━━━━━ TEXTO PROPORCIONADO ━━━━━

Que los tiren a la hinchada
El día en
que alguien de su confianza terminó con su vida, Valentina Walter estaba
cumpliendo nueve años. Esa circunstancia la puso a salvo del implacable juicio
que suele caer sobre las adolescentes que son violentadas, por ejemplo, a la
salida de un baile.
La ira se
desató, en cambio, sobre el homicida, un hombre de 22 años que abusó de ella
antes de matarla y que terminó por confesar el crimen a los pocos días. Y como
suele pasar cada vez que un crimen horrible toma estado público, los reclamos
de justicia se transformaron rápidamente en pedidos de linchamiento. En la
ciudad de Rivera los vecinos se amontonaron en todas y cada una de las
instancias judiciales; llegaron hasta la escena del crimen, se acercaron a la
reconstrucción y esperaron en la puerta del juzgado. Acompañaron a la familia
en el cementerio y después marcharon nuevamente hasta la sede judicial para
expresar sus sentimientos, que, como es fácil comprender, eran de tristeza,
pero sobre todo eran de furia. Muchos no conocían a la niña ni a su familia,
pero estaban ahí para pedir el linchamiento del asesino, porque la Justicia no
podría nunca estar a la altura de la barbarie que había sido cometida. Un
ignoto político de San José anunció su voluntad de recolectar firmas para pedir
el endurecimiento de las penas, y una vedette que también es conductora
de televisión expresó en su cuenta de Twitter su deseo de que el asesino fuera
“entregado al pueblo”. No es la primera vez que una figura popular hace
reclamos de este tipo, y tampoco es la primera vez que el coro de indignados se
hace eco de un reclamo punitivo que prefiere saltearse las tediosas y
resbaladizas etapas procesales y pasar directamente a los bifes.
Es
perfectamente comprensible la furia. No hay cómo no entender el dolor y el
espanto; cómo no sentir, una vez más, la sorpresa y el miedo. Pero justamente
por eso, porque no es la primera vez, porque se repite siempre de modo más o
menos igual, es que deberíamos exigirnos otra reflexión. Deberíamos entender de
una vez que si Valentina está muerta no es porque, sencillamente, algún mal
espíritu encarnó en su vecino de al lado. Al contrario, si el vecino de al lado
aprovechó su fragilidad y su inocencia y abusó de ella es porque, de algún
modo, se sintió habilitado. Porque la vio como un objeto, como algo que es
posible arrebatar si las circunstancias lo facilitan. Porque las mujeres –y eso
incluye a las niñas– son una cosa que se puede codiciar y manotear, un botín
que se reparten los ejércitos y una mercancía que se puede traficar de las más
diversas formas. Claro que ese hombre de 22 años que aprovechó la indefensión
de una niña de nueve seguramente no pensó nada de esto. Lo más probable es que
haya actuado movido por el impulso y por la oportunidad; como dicen, la ocasión
hace al ladrón. Pero justamente, si él fue un ladrón, ella fue un objeto. La
insistencia del feminismo en la tipificación de la violencia de género no es
caprichosa ni delirante.

━━━━━ EXTRACTO DE DATOS ━━━━━

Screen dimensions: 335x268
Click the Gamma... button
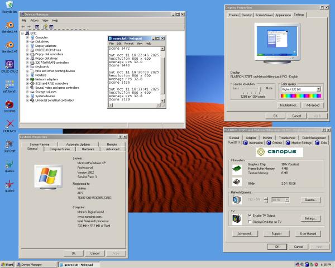309,200
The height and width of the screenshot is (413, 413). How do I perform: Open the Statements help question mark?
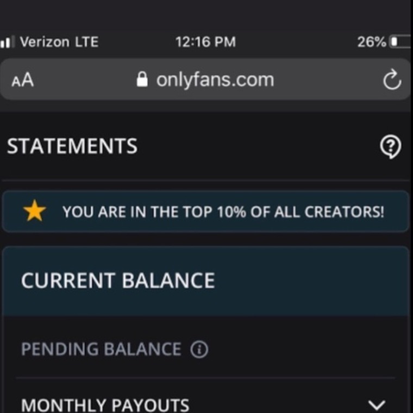pos(391,146)
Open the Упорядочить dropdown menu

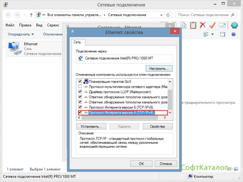pos(20,34)
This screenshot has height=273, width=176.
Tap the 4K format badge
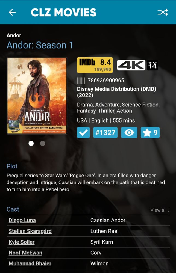coord(131,65)

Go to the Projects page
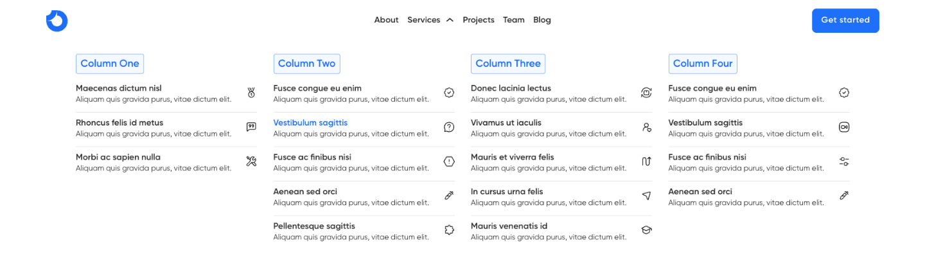pyautogui.click(x=479, y=20)
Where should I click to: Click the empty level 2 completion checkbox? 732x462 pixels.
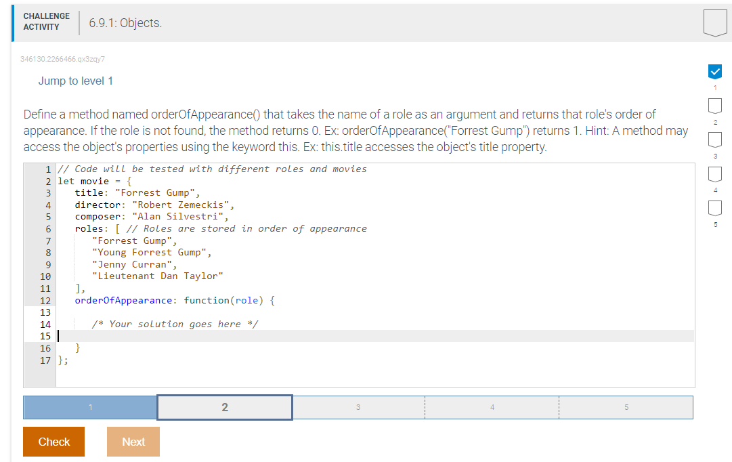[x=715, y=105]
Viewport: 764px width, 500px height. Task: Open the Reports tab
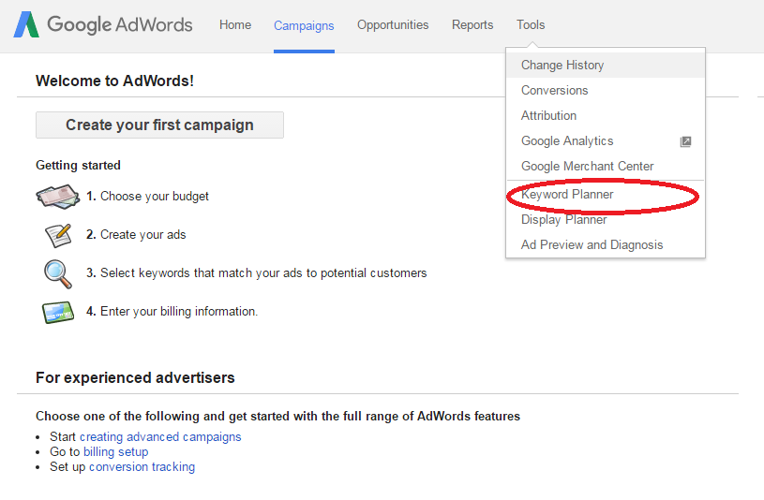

━━━━━

#### LO QUE HARÁ
**a.** Transcriba literalmente el fragmento del texto sobre el crimen de Valentina Walter que se inicia con las palabras "Que los tiren" y concluye con "de un baile.".
**b.** Resuma en tres oraciones el texto sobre el crimen de Valentina Walter.

#### RESPUESTAS DEL EJERCICIO
**a.**
Que los tiren a la hinchada
El día en
que alguien de su confianza terminó con su vida, Valentina Walter estaba
cumpliendo nueve años. Esa circunstancia la puso a salvo del implacable juicio
que suele caer sobre las adolescentes que son violentadas, por ejemplo, a la
salida de un baile.

**b.** El día en que cumplía nueve años, Valentina Walter fue abusada y asesinada por un hombre de 22 años de su confianza, que confesó el crimen a los pocos días. En Rivera los reclamos de justicia se transformaron en pedidos de linchamiento, mientras un político de San José anunció una recolección de firmas para endurecer las penas y una vedette y conductora de televisión pidió que el asesino fuera "entregado al pueblo". El texto considera comprensible la furia, pero sostiene que el agresor se sintió habilitado porque vio a la niña como un objeto, y afirma que la insistencia del feminismo en la tipificación de la violencia de género no es caprichosa ni delirante.